Data Quality May Be in the Eye of the Beholder

Blog Administrator | Data Quality | , , ,

By Elliot King

You know the old cliché that beauty is in the eye of the beholder? There should be a
similar aphorism about data quality being in the eye of the beholder as well.
That is one of the findings of a systematic overview of research into
information quality reported at the International Conference on Information
Quality, jointly sponsored by the
MIT Information Quality Program
and the UALR
Information Quality Graduate Program
by Mouzhi Ge and Markus Helfert,
researchers affiliated with the School of Computing at Dublin City University.

Information quality, the researchers observed, can be defined from two
perspectives. It can be assessed through the eyes of the information or data
consumer, or it can be considered through a more technical perspective. For the
information consumer, quality can be defined as “fit to use.” Will the data
allow the users to do what they want to do?

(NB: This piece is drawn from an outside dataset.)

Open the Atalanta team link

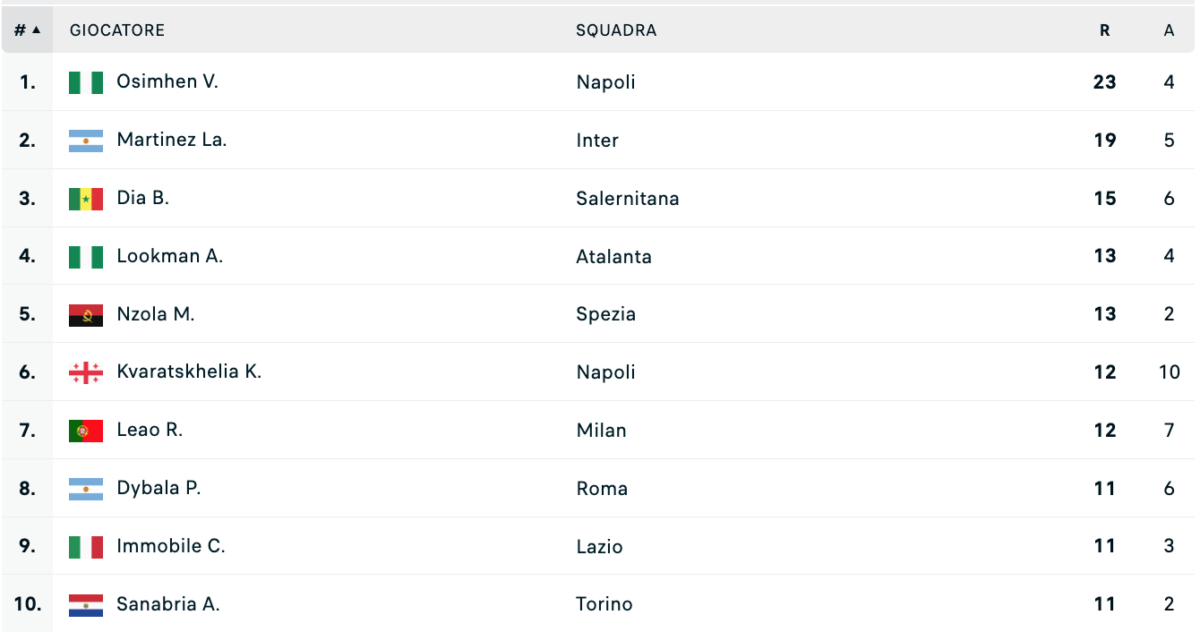(613, 256)
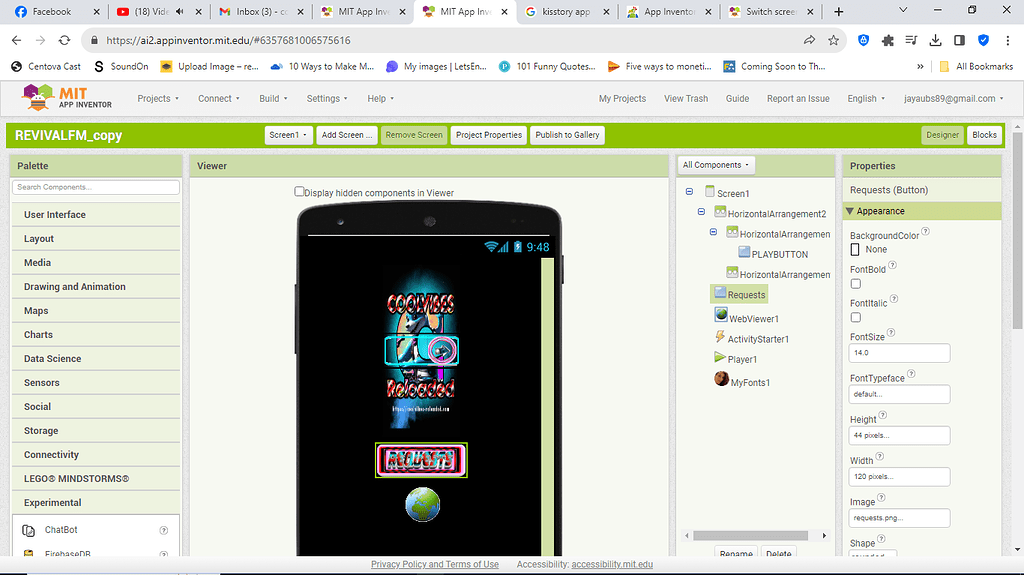Select the MyFonts1 component icon
The width and height of the screenshot is (1024, 575).
pyautogui.click(x=721, y=380)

Technically, however, data quality
is defined as meeting certain criteria and requirements.

The differences in these perspectives are more than just theoretical. They drive
the way different communities view and address data quality issues. For example,
from a technical perspective, a record may have a spelling error. From the data
consumers’ perspective, the information is not accessible. Along the same lines,
from a technical perspective, a record may have an incorrect value. From the
user’s perspective, the data is unreliable or not credible. And so on.

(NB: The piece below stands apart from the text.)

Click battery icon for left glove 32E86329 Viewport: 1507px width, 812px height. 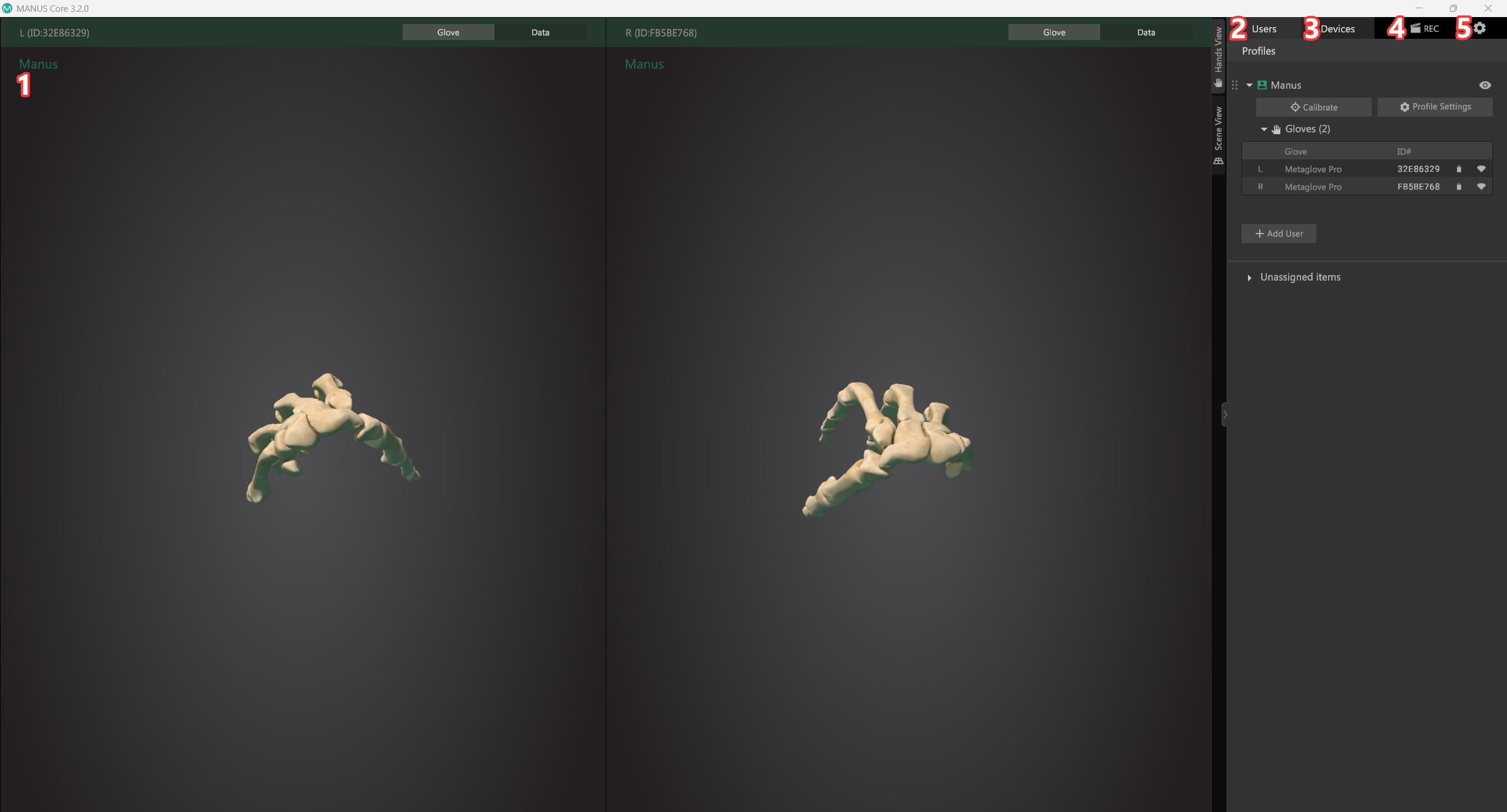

A well-crafted data quality program should be based on a definition of data
quality that reflects both perspectives. The working definition for information
quality Ge and Helfert propose is that quality reflects data that is free of
defects and contains the features needed by users. The challenge for data
quality professionals is to make the link between the technical definition of
data quality–data that meets technical requirements and is free from errors–and
the definition of data quality used by consumers of the data. Can I do what I
want to do with the data efficiently?